Fed Split Over December Rate Cuts, Raising Economic Uncertainty
Fed Split Over December Rate Cuts, Raising Economic Uncertainty

By Andrew Moran

Minutes from the Federal Reserve’s October meeting revealed a growing divide over the path of monetary policy, including next month’s interest rate decision.

While many meeting participants supported the central bank’s decision to lower the federal funds rate by a quarter point for the second straight meeting last month, some officials said they could have endorsed no change.

“Against this backdrop, many participants were in favor of lowering the target range for the federal funds rate at this meeting, some supported such a decision but could have also supported maintaining the level of the target range, and several were against lowering the target range,” the meeting minutes, released on Nov. 19, read.

Last month, officials trimmed the target rate to a new range of 3.75 percent from 4.00 percent.

As for the December Federal Open Market Committee meeting, many officials agreed that a rate cut would not be appropriate.

“Several participants assessed that a further lowering of the target range for the federal funds rate could well be appropriate in December if the economy evolved about as they expected over the coming intermeeting period,” the meeting summary states.

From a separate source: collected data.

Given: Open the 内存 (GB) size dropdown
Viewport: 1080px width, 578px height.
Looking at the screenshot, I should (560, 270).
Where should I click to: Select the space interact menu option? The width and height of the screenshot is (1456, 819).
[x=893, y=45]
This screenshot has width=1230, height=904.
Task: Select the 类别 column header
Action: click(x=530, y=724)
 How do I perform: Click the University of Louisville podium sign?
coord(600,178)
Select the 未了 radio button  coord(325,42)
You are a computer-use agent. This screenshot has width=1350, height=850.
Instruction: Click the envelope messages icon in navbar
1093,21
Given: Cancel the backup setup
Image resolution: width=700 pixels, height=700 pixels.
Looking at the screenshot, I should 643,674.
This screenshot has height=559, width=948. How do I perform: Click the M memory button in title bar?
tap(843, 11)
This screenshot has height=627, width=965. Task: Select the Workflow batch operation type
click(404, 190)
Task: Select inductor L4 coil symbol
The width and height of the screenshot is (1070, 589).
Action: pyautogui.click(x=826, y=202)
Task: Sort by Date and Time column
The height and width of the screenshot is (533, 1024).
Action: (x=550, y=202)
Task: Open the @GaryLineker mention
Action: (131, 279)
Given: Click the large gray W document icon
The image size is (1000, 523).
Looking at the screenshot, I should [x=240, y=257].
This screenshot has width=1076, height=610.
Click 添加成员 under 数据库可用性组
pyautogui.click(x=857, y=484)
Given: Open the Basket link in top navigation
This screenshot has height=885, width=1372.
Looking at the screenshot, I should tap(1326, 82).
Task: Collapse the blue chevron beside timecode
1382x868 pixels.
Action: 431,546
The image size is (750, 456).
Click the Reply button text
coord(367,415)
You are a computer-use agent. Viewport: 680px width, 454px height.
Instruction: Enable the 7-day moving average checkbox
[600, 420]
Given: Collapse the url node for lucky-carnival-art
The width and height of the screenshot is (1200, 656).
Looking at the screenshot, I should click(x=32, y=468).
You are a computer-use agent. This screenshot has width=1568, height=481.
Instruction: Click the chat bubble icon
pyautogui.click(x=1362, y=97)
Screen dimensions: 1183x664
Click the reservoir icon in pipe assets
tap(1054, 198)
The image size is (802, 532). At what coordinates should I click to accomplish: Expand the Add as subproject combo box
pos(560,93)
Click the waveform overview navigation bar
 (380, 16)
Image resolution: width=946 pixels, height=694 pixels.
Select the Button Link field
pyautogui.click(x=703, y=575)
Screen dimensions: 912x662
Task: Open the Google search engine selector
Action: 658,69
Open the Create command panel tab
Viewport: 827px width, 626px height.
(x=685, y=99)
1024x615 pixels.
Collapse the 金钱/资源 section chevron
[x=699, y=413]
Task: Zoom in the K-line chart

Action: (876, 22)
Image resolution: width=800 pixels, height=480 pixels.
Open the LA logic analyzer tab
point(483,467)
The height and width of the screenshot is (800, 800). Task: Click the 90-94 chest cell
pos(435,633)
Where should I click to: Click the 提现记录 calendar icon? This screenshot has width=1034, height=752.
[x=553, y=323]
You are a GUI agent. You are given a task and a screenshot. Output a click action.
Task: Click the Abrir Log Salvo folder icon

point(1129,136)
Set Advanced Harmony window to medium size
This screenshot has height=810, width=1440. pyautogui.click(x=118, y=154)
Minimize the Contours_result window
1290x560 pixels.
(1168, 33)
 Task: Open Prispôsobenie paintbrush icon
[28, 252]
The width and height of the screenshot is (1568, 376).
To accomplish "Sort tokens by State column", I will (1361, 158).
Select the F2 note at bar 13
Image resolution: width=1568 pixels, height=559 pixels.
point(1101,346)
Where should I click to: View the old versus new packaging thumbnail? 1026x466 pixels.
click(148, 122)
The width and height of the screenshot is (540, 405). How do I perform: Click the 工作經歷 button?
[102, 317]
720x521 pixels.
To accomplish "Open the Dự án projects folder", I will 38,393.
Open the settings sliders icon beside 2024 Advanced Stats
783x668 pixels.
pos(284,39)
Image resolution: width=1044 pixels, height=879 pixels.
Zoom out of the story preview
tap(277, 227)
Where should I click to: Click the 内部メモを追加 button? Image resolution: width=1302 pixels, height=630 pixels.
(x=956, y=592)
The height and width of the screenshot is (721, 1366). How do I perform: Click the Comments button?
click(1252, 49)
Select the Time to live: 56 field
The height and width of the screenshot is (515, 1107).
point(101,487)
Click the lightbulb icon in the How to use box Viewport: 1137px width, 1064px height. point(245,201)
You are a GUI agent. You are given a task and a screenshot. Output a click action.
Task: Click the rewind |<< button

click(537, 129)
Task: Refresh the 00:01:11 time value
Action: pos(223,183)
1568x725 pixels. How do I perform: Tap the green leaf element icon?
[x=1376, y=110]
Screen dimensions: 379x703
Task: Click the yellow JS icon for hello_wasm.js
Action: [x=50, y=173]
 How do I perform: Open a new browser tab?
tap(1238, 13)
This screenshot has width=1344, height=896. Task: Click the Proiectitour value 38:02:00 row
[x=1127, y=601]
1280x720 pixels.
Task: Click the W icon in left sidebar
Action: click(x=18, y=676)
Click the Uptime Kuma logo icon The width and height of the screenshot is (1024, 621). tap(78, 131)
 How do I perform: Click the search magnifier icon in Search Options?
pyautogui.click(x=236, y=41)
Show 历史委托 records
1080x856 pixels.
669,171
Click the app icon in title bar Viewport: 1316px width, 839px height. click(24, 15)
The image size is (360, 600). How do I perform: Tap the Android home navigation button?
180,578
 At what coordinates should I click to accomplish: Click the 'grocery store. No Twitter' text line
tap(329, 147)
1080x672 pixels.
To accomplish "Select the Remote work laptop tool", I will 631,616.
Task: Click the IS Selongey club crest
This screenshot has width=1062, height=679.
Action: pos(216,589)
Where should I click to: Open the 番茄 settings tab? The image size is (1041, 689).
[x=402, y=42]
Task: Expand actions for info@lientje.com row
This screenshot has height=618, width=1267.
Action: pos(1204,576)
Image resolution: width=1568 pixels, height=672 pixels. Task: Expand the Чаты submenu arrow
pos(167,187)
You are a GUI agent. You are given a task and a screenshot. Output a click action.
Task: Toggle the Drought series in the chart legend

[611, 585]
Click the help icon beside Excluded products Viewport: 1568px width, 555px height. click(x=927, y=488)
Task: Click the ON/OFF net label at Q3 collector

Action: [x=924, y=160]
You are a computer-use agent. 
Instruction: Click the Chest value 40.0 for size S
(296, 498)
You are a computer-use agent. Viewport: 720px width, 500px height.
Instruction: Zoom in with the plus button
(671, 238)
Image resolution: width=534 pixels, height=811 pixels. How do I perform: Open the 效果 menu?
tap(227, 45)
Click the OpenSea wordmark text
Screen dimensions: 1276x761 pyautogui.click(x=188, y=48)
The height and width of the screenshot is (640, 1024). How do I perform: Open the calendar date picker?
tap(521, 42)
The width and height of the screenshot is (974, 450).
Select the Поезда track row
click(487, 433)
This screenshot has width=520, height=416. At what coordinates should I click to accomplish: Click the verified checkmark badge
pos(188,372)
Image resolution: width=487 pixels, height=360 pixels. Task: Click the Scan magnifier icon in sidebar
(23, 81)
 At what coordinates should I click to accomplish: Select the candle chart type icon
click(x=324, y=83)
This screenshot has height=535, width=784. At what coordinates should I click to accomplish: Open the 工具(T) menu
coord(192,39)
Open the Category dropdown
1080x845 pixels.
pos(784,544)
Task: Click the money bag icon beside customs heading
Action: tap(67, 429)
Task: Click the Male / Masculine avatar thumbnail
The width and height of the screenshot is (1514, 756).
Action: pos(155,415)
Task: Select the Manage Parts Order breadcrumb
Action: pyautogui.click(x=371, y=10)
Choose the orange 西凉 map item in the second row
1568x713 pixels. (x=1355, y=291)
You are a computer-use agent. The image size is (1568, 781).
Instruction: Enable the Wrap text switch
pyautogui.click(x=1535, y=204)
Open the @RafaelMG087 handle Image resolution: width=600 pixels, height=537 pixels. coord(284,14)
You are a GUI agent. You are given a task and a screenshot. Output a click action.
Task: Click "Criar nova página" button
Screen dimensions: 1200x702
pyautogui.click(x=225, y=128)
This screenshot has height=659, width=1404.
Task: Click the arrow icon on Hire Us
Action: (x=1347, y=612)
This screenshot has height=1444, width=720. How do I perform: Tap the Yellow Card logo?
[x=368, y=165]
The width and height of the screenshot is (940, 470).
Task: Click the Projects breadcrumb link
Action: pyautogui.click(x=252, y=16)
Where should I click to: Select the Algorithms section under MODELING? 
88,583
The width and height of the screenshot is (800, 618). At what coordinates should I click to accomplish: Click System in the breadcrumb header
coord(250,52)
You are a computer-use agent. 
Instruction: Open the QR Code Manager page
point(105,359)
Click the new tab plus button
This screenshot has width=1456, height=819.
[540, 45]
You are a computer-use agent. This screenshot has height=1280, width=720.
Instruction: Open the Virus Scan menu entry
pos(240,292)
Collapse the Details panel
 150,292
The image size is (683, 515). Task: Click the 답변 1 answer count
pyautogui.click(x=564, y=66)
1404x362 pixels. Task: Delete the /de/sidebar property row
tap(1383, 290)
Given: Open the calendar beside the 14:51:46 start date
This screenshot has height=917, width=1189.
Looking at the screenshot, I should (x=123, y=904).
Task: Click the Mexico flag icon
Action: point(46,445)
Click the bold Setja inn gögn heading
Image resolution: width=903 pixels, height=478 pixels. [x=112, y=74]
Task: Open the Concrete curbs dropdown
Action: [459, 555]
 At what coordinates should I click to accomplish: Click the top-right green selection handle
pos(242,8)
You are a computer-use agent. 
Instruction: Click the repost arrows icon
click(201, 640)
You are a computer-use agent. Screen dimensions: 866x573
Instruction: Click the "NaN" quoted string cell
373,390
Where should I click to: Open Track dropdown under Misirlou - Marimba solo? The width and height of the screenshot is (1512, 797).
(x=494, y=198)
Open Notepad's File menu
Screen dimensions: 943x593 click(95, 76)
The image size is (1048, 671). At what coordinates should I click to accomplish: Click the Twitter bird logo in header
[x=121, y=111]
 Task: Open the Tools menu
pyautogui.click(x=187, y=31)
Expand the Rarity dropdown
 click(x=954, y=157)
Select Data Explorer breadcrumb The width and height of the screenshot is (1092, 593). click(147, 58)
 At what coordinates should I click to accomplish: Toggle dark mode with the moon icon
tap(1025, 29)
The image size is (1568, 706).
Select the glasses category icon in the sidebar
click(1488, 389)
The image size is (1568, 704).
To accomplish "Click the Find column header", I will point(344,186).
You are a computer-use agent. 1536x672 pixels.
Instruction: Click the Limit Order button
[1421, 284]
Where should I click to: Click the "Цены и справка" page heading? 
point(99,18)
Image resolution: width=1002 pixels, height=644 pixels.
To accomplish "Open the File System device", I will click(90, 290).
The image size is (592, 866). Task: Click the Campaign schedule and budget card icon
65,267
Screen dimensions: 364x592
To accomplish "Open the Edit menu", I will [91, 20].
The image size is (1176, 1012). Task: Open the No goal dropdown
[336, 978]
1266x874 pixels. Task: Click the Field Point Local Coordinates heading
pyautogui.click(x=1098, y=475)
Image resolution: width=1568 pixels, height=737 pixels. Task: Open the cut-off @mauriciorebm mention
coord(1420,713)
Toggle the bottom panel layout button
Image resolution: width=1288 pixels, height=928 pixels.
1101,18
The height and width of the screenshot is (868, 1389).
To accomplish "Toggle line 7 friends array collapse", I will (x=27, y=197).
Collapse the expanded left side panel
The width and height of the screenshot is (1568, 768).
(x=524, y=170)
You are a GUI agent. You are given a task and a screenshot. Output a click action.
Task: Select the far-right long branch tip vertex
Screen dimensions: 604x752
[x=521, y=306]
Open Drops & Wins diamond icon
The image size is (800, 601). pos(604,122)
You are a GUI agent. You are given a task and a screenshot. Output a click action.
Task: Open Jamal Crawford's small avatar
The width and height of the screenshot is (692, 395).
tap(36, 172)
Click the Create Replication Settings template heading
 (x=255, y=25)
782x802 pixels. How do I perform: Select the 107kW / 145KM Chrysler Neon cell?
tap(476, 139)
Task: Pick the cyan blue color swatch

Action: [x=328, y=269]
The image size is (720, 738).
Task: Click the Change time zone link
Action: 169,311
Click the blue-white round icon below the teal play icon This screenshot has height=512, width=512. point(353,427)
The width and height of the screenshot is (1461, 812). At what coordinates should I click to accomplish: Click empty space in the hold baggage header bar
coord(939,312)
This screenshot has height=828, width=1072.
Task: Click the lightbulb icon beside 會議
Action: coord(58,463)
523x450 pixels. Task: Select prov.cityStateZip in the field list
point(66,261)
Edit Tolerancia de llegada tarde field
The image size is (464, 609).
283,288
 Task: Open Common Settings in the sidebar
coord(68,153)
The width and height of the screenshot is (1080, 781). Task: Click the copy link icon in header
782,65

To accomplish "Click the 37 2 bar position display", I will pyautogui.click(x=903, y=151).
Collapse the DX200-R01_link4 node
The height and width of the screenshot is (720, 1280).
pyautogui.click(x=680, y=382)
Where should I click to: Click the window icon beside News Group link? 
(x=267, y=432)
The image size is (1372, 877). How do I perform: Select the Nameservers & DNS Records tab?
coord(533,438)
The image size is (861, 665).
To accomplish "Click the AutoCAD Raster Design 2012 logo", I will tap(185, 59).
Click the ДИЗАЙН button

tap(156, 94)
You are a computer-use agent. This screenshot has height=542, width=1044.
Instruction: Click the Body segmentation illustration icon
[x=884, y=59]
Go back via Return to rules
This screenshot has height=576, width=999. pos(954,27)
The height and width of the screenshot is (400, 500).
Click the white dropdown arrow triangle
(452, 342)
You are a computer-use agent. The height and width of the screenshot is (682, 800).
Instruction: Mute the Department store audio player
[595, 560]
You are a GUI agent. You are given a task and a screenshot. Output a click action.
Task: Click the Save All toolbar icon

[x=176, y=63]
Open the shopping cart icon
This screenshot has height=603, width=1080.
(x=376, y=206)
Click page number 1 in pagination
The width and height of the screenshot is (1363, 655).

“Many participants suggested that, under their economic outlooks, it would likely be appropriate to keep the target range unchanged for the rest of the year.”

The minutes reflected meeting participants worried about deteriorating labor market conditions and data showing “little sign of returning sustainably” to the central bank’s 2 percent inflation target.

In addition to discussions of the policy rate, officials overwhelmingly supported the institution’s plans to unwind its quantitative tightening campaign.

The Federal Open Market Committee agreed to halt the reduction of Treasury and mortgage-backed securities in December.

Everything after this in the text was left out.